Phase 3 — Q4 2026: Federation + Witness Delivery + Family Rotation

Implement the D-Cachee federation protocol (FIG 23 from patent) with DHT-based bundle routing. Implement the witness delivery API with attested delivery receipts. Implement the re-attestation workflow for signature family rotation. Deliverable: multi-party evidence infrastructure where insurers, policyholders, reinsurers, and regulators each hold independently verifiable copies of attested records.

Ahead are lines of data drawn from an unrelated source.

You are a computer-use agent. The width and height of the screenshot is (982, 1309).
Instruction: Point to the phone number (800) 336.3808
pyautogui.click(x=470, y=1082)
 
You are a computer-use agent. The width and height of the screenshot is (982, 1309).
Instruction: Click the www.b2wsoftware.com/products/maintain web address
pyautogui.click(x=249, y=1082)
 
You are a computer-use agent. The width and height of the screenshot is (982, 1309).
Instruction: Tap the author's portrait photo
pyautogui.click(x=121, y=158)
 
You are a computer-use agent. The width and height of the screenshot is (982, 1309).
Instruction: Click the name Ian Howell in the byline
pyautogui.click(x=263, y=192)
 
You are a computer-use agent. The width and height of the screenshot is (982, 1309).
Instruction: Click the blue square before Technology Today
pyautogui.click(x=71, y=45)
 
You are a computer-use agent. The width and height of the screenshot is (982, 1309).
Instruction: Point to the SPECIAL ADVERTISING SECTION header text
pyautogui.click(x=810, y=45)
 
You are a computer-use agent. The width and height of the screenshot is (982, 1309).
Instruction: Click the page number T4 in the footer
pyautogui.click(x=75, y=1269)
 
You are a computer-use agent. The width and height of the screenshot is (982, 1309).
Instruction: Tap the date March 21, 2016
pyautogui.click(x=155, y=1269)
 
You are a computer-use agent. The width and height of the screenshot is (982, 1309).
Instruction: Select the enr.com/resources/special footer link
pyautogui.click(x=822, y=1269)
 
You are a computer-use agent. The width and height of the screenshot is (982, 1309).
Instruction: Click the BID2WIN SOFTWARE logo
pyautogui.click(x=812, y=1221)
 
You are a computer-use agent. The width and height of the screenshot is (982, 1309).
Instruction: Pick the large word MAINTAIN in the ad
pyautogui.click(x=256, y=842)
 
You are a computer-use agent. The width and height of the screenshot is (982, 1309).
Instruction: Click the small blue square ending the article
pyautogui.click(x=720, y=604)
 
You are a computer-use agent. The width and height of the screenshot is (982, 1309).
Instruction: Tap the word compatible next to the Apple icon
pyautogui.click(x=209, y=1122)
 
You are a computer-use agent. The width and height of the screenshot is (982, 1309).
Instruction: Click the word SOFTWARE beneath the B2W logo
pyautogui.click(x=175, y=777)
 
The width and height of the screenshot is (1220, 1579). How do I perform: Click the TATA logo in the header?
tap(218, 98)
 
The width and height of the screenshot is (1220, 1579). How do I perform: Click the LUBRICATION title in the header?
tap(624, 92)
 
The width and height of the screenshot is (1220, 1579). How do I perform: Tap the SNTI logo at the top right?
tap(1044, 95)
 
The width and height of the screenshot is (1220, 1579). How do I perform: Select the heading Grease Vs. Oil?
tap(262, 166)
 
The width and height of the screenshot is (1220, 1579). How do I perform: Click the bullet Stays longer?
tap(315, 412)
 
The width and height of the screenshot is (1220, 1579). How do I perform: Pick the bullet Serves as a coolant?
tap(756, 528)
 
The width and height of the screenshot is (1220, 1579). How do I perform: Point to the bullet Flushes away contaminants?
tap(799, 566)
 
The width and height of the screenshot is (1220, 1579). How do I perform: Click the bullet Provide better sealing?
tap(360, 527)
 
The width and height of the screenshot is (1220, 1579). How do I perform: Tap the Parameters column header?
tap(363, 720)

Phase 4 — Q1 2027: Regulator Keys + ZK Query + Auditor Access

Implement the three-key model (owner, regulator, auditor) with cryptographic scope binding. Implement zero-knowledge query execution over FHE-encrypted attested data. Implement the ZK-STARK proof generation and packaging pipeline for regulatory queries. Implement auditor key access to proof outputs. Deliverable: regulators can ask verifiable questions about encrypted data and receive cryptographically proven answers without data disclosure. Patent pending.

20.1 Patent Coverage

Patent pending. The regulator key architecture and zero-knowledge query capability against FHE-encrypted data with scope-limited key issuance represent novel claims not yet present in any published system. The H33-74 primitive, the Cachee Archive Bundle format, the content-addressed evidence storage model, the witness delivery mechanism, the deprecation-aware verification path, and the cross-instance federation protocol are covered under the pending patent. Claims 124-125 specifically cover batched Merkle response attestation used in the federation synchronization protocol.

20.2 Conclusion

Cachee began as a cache. It became a post-quantum cache. It is becoming a cryptographic evidence infrastructure. The H33-74 primitive — 58 bytes, three independent hardness assumptions, unforgeable without breaking lattice problems, NTRU lattice problems, and hash function security simultaneously — is the atomic unit of evidence for the post-quantum era. The Cachee Archive Bundle makes that evidence portable, permanent, and independently verifiable. The regulator key architecture makes it queryable without disclosure. Every layer produces attestations about the layer below, recursively, with no trust assumptions beyond mathematics.

The infrastructure is being built. The primitives are shipping. The specification is this document.